Clams / Bivalves 

digital painting 2024/2025

 

academic education, Tech.Univ. Bergakademie Freiberg

see an extant representative  /  compare with brachiopods

 

Bivalvia clam mussel mollusc fossil

 

The disparity of bivalves is remarkable, most extreme in worm-like forms with relatively small shells. This basic bauplan is characteristic of all subgroups, but varies considerably. Unlike brachiopods, which have upper and lower shells, mussels have a right and left valve. However, this symmetry is often not maintained, but tilted into a functional upper and lower shell.

On the left-hand side, symmetrical forms can be seen, i.e. the shell parts are mirror-inverted except for their hinge area. At the top are specimens of Bositra (formerly assigned to Posidonia) from the Early Jurassic period, which were able to attach to flotsam with byssus threads and filter in near-surface waters. 

Two trigoniids, Trigonia and Myophoria, can be seen in the centre of the image. The heavily sculptured Trigonia resembles the only extant genus Neotrigonia and was able to burrow by pulling its body into the seabed with powerful movements of its muscular foot. The asymmetrical profile of the thick shell ribs acts as a barrier, allowing movement in only one direction to prevent it from sliding back during the next pulsation of the foot. In Myophoria from the Triassic, the foot is shown retracted, while the funnel for water exchange is shown extended.

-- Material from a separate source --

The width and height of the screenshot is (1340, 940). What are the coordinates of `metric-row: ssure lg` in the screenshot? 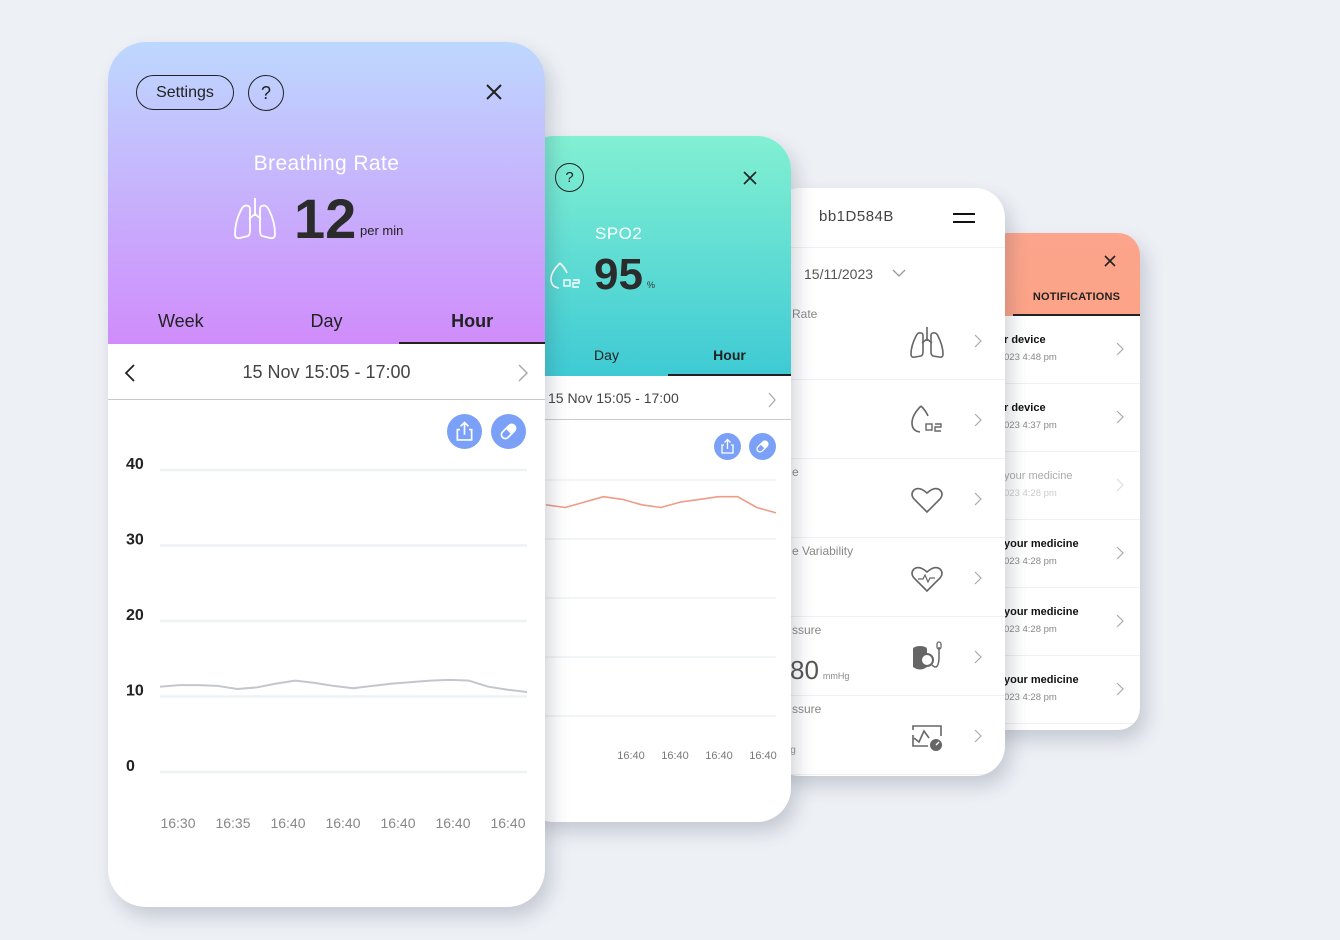 It's located at (888, 736).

Inoceramus on the bottom left could grow to enormous sizes, ranging from decimetres to metres! It can be assumed that some of the many Cretaceous species were half buried in the sea floor. Others, as shown here, probably stood mostly exposed in the water. They were able to anchor themselves in soft, loose-grained substrates with hardening byssus threads.

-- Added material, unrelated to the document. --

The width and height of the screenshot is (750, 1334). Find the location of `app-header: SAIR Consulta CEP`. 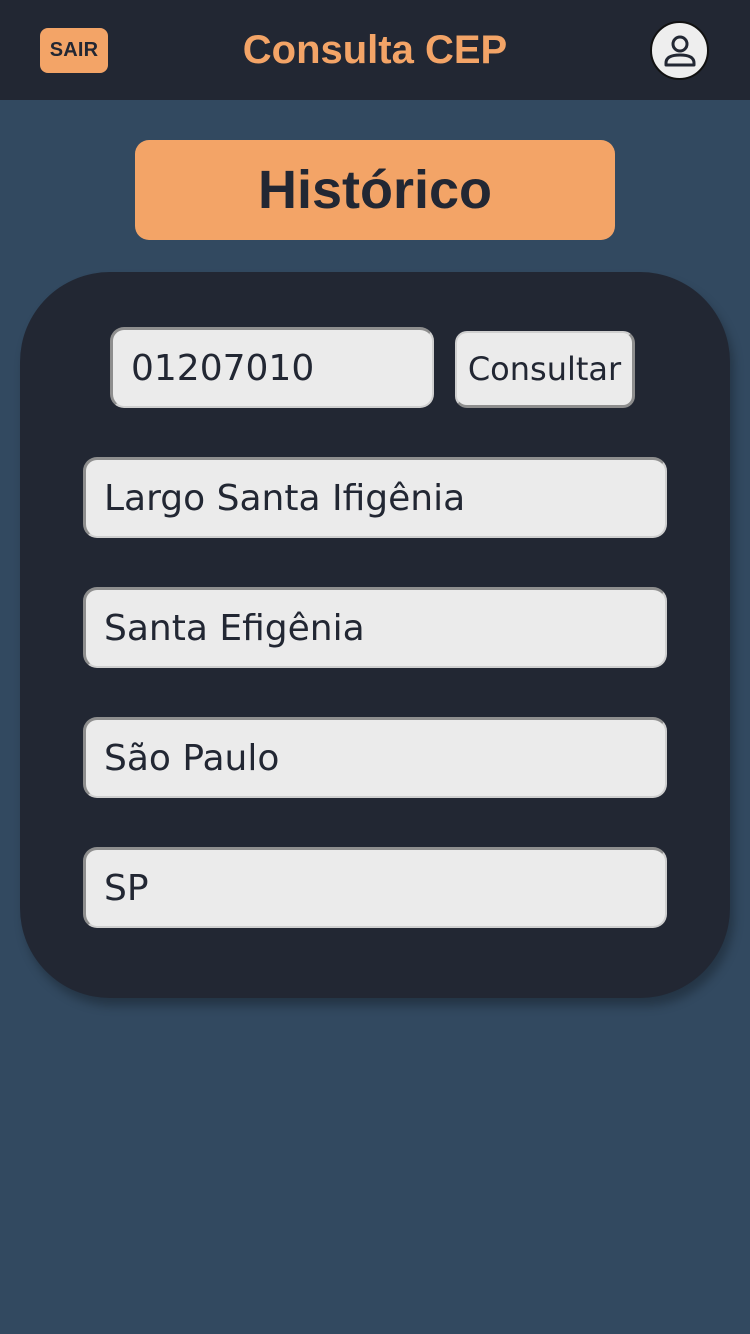

app-header: SAIR Consulta CEP is located at coordinates (375, 50).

On the right-hand side are bivalves that have effectively reversed the right-left symmetry into an up and down. In today's oysters, this is achieved simply by growing with the left shell on the hard substrate, so that one side is shaped down to the smallest detail even without genetic control. Some oysters lived in soft substrates and can be reconstructed differently. At the top and centre of the image are the gryphaeid oysters Gryphaea (Jurassic & Cretaceous) and Pycnodonte (Cretaceous to Pleistocene), one with a wide lip interpreted as a lying aperture, the other with a steep opening.

Finally, at the bottom right, there are a few rudists, those now completely extinct bivalves that require quite a bit of imagination to believe their classification. There were even rudists that formed colonies in long tubes, forming gigantic reefs (at university, they were referred to as ‘spaghetti reefs,’ but I couldn't find this term online). The best known are these solitary rudists Hippurites. The right shell was excessively enlarged and raised like a cup, while the left shell acted as a lid and was connected to the sculpted side of the lower part by the hinge. 

Thus, despite all the variation in clams and its kin, a basic structure remained recognisable. Most species of this very important group also share a relatively to completely sessile lifestyle as filter feeders.